> _Tasks to complete_
**a)** According to the page on streaming HTTP handlers, around what length is the typical transaction timeout configured at?
**b)** List every limitation of services in CDAP 3.2.0 that the page on streaming HTTP handlers describes.

> _Article_
Streaming HTTP handlers

Services can be used for ingest and egress of data. In current CDAP (3.2.0), however, there are limitations to what you can do:

  • Every method call of a service handler is executed in a transaction. The typical transaction timeout is configured at around 30 seconds. That means, if the handler methods needs longer than that to complete, the transaction will fail.
  • The content of the HTTP request is always buffered up in memory, hence the handler cannot receive large data. It would be better to stream the content. 
  • In case of transaction conflicts, the handler has no control over handling that error. 

Here are some use cases where these limitations get in the way:

  1. A service handler to upload partitions to a partitioned file set:
    • With each request, a large file is received. 
    • Meta data about the file is received in the HTTP headers
    • Based on the meta data, the handler determines the partition key for the file
    • The content of the request is consumed and streamed to a file
    • The handler validates the file (possible using a checksum, or validating its size or number of records)
    • The handler may also parse the content as it is streamed and validate it using lookups in a dataset. 
    • The handler registers the file as a new partition
    • If an error occurs in any of these steps, the file must be deleted, or moved to a quarantine area; possibly a record of the error needs to be saved to a dataset
    • If there is a transaction conflict, the same applies. 
    • Also, in case of an error, the handler has control over the HTTP response
  2. A service handler to download large files:
    • Similar to 1., with the exception that this is simpler because no writes happen (and no conflicts) 
    • Also, the request is small but the response may be very large and take a long time to send.
  3. A handler to receive a sequence of records, and to process them one by one
    • Processing a record may mean storing it in a dataset, or lookup in a dataset
    • The response may indicate how many records were successfully processed (some may have conflicts)
    • The response may contain a new record for every record received.
    • The processing should continue in case of an error (even a transaction conflict). 
    • Possibly each record must be processed in its own transaction 


 

 

Â

> _Data lines_
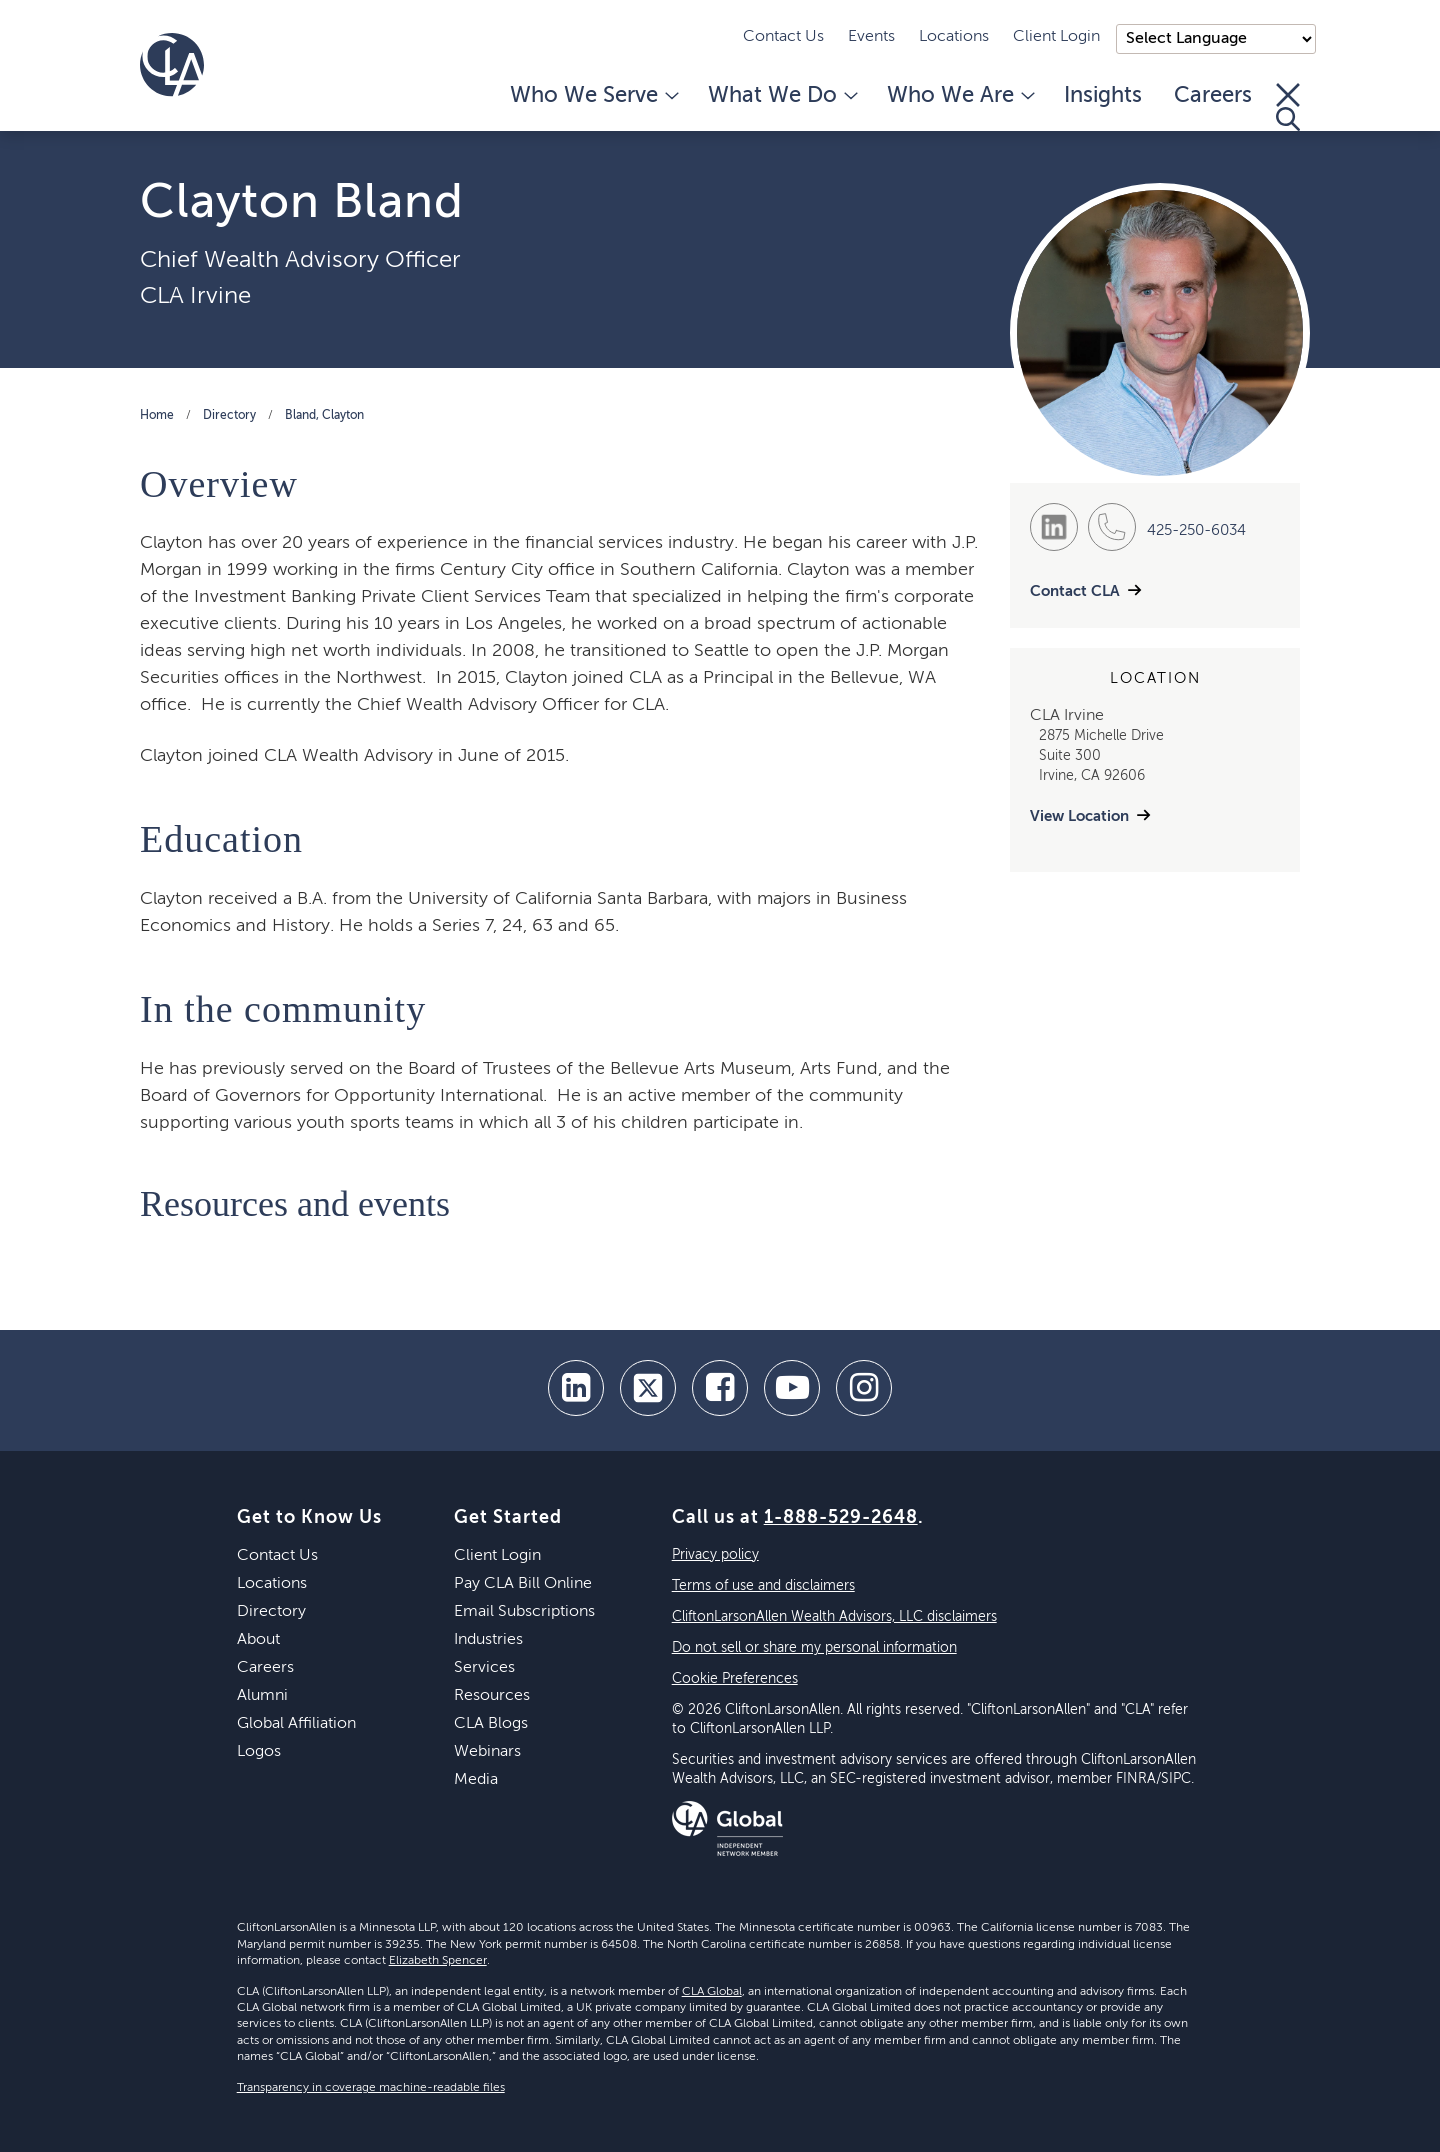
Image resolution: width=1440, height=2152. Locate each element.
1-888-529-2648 (841, 1518)
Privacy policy (715, 1555)
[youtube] (792, 1388)
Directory (229, 416)
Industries (488, 1640)
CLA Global (712, 1992)
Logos (259, 1752)
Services (484, 1668)
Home (157, 416)
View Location (1079, 816)
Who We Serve (593, 96)
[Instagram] (864, 1388)
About (258, 1640)
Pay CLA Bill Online (523, 1584)
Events (871, 37)
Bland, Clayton (324, 416)
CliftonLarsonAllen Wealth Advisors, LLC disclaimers (834, 1617)
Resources (492, 1696)
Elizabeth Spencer (438, 1961)
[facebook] (720, 1388)
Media (476, 1780)
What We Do (781, 96)
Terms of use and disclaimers (763, 1586)
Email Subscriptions (524, 1612)
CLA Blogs (491, 1724)
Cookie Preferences (735, 1679)
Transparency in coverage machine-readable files (371, 2088)
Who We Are (959, 96)
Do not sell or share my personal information (814, 1648)
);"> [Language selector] (1216, 39)
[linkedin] (576, 1388)
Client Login (1056, 37)
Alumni (262, 1696)
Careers (1213, 96)
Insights (1103, 96)
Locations (954, 37)
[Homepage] (172, 65)
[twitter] (648, 1388)
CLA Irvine (195, 296)
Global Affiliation (296, 1724)
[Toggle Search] (1288, 107)
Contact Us (783, 37)
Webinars (487, 1752)
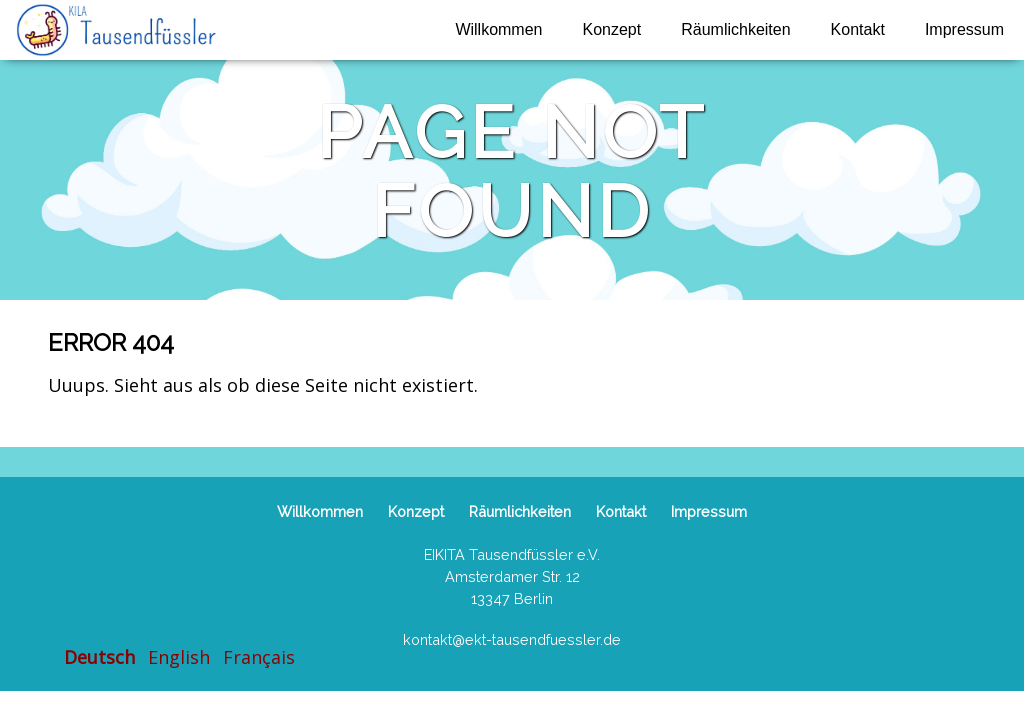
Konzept (612, 29)
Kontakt (858, 29)
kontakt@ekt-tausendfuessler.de (512, 639)
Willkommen (498, 29)
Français (259, 657)
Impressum (964, 29)
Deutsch (99, 657)
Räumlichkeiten (735, 29)
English (179, 657)
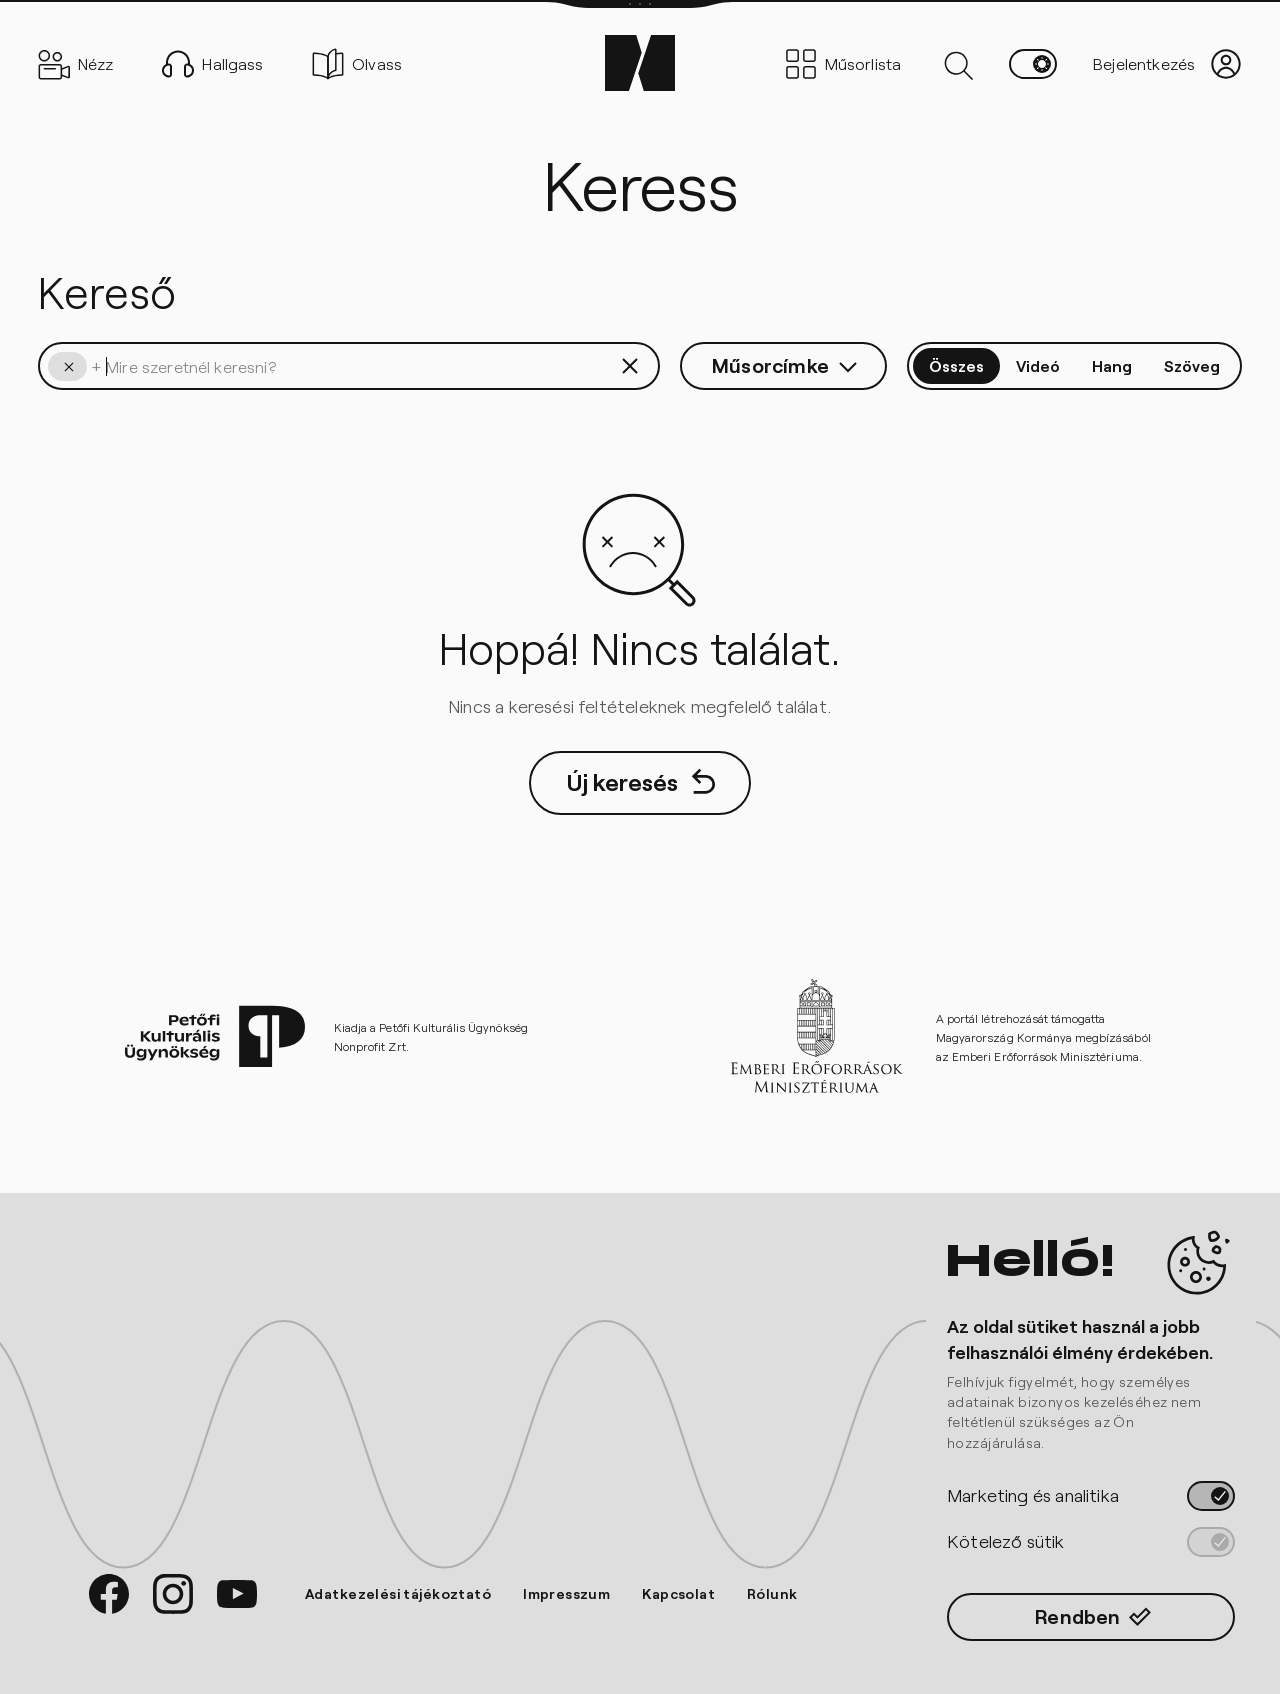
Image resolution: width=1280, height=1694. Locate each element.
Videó (1038, 365)
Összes (956, 365)
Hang (1112, 365)
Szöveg (1192, 365)
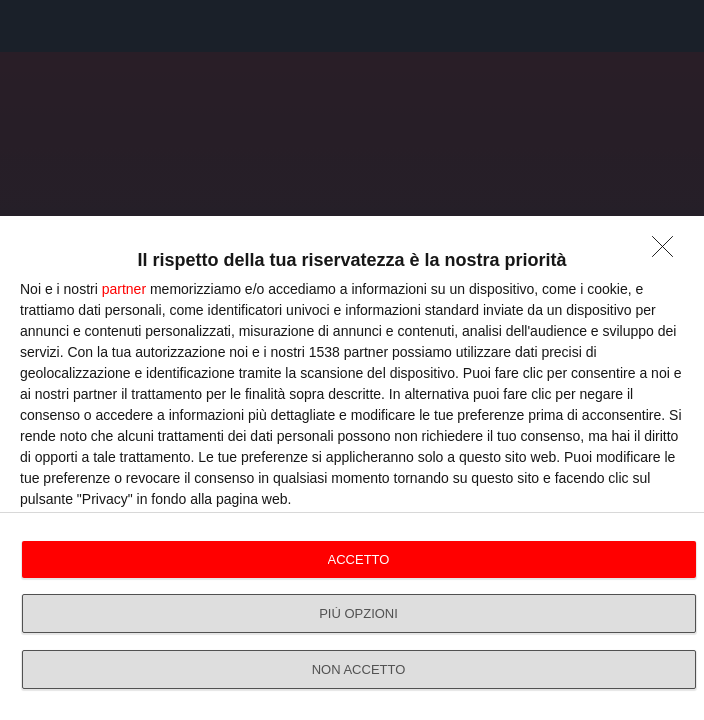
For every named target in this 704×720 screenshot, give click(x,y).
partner (124, 289)
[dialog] (352, 468)
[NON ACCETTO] (668, 252)
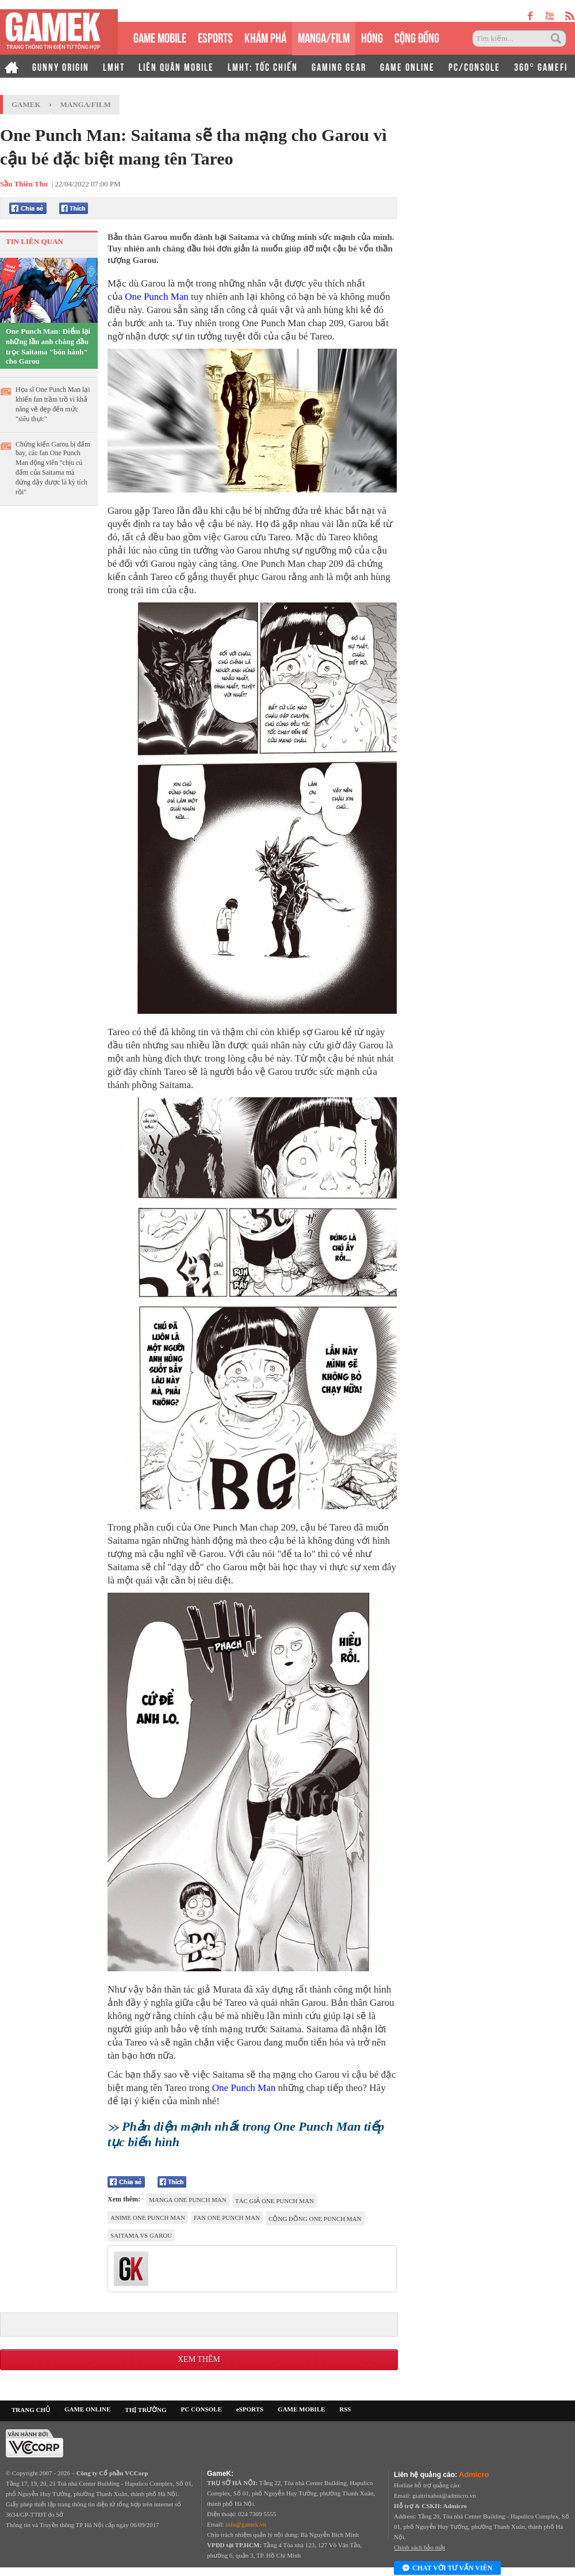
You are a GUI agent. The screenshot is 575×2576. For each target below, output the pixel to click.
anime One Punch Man (147, 2217)
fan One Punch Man (227, 2217)
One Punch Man (156, 296)
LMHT (114, 66)
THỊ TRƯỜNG (145, 2409)
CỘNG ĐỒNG (416, 36)
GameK (26, 104)
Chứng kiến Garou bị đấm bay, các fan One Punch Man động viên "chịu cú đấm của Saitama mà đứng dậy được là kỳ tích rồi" (53, 468)
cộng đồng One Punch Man (315, 2218)
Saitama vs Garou (141, 2235)
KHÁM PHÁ (265, 36)
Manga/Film (85, 104)
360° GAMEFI (541, 66)
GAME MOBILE (159, 36)
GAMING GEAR (339, 66)
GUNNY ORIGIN (60, 66)
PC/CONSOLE (474, 66)
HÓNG (372, 36)
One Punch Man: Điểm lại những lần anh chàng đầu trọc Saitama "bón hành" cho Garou (48, 346)
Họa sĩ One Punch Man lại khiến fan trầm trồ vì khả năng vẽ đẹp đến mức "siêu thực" (53, 404)
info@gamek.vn (245, 2524)
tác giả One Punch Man (274, 2200)
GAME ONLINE (407, 66)
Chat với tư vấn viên (447, 2568)
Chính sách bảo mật (419, 2547)
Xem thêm (199, 2359)
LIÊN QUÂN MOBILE (176, 66)
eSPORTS (215, 36)
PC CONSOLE (201, 2409)
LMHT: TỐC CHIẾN (263, 66)
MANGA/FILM (324, 36)
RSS (345, 2409)
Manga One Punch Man (188, 2199)
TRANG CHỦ (31, 2409)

> _Solution list_
**a)** Around 30 seconds.

**b)**
- Every method call of a service handler runs in a transaction with a typical timeout of around 30 seconds, so the transaction fails if a handler method takes longer than that.
- The HTTP request content is always buffered in memory, so the handler cannot receive large data.
- The handler has no control over handling the error when there is a transaction conflict.